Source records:
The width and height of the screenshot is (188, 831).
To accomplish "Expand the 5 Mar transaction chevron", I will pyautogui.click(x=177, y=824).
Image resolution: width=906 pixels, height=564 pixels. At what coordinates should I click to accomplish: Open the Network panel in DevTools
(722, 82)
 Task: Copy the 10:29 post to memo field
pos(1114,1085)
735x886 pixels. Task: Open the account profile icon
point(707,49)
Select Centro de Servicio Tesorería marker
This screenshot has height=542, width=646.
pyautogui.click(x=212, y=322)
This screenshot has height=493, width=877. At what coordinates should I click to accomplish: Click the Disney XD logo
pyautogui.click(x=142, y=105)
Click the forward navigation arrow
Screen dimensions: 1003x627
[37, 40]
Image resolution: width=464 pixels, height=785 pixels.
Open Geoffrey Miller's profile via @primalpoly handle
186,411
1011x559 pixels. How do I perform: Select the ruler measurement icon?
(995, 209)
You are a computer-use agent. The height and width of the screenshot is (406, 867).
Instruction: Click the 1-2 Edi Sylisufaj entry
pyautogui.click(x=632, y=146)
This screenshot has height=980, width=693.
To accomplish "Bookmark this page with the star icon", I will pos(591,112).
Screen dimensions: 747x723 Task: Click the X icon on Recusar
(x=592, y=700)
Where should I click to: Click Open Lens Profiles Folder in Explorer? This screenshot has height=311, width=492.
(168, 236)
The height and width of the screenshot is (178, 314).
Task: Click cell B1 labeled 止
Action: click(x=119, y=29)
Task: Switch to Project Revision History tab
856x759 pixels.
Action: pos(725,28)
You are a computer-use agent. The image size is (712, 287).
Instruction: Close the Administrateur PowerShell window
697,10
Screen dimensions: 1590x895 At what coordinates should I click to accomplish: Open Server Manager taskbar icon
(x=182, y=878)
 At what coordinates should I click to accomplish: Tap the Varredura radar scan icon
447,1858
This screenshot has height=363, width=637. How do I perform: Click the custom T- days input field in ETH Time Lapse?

**SHORT PROBLEM**: Identify each line in the listing above that contains the word "agent" and copy those lines out in full.

**WORKED ANSWER**:
You are a computer-use agent. The height and width of the screenshot is (406, 867).
You are a computer-use agent. The image size is (712, 287).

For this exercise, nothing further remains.